» **WHAT IS EXPECTED**
Search the records below for the string "logo" and copy each line where it turns up.

++++++++++

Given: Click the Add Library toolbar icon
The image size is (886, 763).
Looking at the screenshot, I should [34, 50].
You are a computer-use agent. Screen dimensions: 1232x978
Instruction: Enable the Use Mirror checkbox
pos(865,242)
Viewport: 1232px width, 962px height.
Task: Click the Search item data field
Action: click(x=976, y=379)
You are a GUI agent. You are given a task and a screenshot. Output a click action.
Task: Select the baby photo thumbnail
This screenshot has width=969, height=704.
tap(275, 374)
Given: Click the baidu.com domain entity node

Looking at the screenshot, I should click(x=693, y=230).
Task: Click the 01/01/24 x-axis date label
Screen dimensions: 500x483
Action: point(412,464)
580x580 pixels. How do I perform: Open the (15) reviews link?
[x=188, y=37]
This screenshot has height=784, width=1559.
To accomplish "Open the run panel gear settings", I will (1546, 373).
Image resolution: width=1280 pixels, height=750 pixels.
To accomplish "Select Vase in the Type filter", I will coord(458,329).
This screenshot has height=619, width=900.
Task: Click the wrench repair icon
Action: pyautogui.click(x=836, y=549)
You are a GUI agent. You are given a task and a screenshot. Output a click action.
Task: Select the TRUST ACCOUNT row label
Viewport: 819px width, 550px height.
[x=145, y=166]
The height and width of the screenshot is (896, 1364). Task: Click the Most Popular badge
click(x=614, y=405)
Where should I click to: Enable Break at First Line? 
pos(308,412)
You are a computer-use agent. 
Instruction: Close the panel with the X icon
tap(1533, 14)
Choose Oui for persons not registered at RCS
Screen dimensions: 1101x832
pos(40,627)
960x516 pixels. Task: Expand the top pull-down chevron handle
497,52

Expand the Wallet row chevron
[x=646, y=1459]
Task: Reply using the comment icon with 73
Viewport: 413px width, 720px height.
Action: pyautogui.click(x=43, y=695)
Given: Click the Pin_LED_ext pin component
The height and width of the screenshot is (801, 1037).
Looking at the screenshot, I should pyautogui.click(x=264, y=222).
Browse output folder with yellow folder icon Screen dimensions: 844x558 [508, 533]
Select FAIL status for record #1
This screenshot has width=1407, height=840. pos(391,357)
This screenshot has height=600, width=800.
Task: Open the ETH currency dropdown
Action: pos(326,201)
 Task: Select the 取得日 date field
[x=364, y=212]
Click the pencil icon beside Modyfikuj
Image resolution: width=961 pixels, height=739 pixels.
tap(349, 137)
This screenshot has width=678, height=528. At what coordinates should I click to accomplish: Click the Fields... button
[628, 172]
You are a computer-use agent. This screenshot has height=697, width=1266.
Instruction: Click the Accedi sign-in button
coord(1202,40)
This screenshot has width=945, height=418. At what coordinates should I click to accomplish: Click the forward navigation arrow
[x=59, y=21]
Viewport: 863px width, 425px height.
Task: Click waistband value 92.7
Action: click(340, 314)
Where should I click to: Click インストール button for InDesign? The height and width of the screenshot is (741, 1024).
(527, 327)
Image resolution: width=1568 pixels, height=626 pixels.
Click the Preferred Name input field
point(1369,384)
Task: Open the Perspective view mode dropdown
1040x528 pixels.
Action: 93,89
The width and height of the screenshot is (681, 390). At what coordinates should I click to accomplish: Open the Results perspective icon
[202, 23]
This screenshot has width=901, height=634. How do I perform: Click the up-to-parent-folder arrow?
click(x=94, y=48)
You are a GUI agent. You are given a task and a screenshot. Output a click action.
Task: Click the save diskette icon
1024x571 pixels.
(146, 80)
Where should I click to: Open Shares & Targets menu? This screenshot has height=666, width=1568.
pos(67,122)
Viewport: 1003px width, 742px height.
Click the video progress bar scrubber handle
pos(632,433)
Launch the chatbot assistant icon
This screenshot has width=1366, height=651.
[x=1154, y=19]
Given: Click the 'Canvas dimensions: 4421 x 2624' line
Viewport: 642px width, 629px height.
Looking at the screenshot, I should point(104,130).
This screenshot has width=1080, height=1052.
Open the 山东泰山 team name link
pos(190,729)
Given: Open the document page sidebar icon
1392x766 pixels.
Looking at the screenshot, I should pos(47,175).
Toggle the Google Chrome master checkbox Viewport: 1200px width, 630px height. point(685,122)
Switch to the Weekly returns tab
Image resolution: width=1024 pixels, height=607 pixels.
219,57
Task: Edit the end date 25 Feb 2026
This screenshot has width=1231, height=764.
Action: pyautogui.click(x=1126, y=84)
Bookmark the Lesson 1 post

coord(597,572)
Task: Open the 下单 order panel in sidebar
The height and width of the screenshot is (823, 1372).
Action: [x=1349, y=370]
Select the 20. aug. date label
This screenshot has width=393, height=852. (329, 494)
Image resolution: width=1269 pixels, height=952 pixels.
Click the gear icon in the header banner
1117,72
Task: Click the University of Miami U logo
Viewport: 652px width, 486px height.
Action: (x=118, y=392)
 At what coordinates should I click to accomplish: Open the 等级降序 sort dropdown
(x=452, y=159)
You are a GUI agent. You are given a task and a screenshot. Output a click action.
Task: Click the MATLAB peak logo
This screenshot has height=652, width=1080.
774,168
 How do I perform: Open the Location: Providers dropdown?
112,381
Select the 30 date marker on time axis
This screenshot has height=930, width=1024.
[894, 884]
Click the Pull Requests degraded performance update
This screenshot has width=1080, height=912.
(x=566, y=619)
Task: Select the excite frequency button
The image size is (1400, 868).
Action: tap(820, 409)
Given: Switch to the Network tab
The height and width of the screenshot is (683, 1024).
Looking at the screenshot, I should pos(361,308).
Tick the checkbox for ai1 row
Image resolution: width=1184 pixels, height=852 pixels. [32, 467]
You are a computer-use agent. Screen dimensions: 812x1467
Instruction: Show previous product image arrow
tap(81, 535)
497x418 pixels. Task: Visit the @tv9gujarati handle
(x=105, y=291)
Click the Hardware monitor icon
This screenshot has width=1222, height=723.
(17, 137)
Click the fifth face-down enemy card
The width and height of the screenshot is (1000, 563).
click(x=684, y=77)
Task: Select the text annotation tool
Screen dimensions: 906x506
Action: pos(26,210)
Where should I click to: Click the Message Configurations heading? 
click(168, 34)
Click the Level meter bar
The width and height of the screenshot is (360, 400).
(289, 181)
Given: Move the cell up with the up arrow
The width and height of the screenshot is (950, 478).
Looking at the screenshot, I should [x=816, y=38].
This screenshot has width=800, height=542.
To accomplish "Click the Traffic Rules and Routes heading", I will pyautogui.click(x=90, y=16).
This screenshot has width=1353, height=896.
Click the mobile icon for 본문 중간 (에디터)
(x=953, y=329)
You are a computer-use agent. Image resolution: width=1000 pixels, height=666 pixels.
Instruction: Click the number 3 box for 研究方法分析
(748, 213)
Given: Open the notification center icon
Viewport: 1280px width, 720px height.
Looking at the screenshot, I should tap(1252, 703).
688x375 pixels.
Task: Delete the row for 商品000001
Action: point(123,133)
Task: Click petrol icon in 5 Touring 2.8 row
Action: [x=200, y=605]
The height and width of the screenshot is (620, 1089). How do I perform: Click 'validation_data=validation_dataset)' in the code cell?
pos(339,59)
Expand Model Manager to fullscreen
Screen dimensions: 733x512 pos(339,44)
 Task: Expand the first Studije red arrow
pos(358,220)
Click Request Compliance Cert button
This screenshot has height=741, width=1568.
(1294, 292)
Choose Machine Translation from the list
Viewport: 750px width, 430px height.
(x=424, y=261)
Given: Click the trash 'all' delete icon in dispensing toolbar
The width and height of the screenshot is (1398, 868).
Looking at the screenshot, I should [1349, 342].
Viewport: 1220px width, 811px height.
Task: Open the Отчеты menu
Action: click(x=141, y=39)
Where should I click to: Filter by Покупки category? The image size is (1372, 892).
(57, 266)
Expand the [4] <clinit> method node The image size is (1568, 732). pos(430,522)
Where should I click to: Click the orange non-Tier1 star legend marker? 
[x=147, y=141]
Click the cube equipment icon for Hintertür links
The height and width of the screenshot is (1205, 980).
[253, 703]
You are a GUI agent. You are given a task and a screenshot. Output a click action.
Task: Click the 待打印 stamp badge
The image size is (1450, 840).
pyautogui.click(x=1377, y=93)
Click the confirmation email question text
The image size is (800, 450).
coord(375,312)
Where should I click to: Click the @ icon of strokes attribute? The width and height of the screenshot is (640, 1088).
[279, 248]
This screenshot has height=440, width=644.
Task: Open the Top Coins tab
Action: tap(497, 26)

++++++++++

» **EXPECTED ANSWER**
Task: Click the University of Miami U logo
Task: Click the MATLAB peak logo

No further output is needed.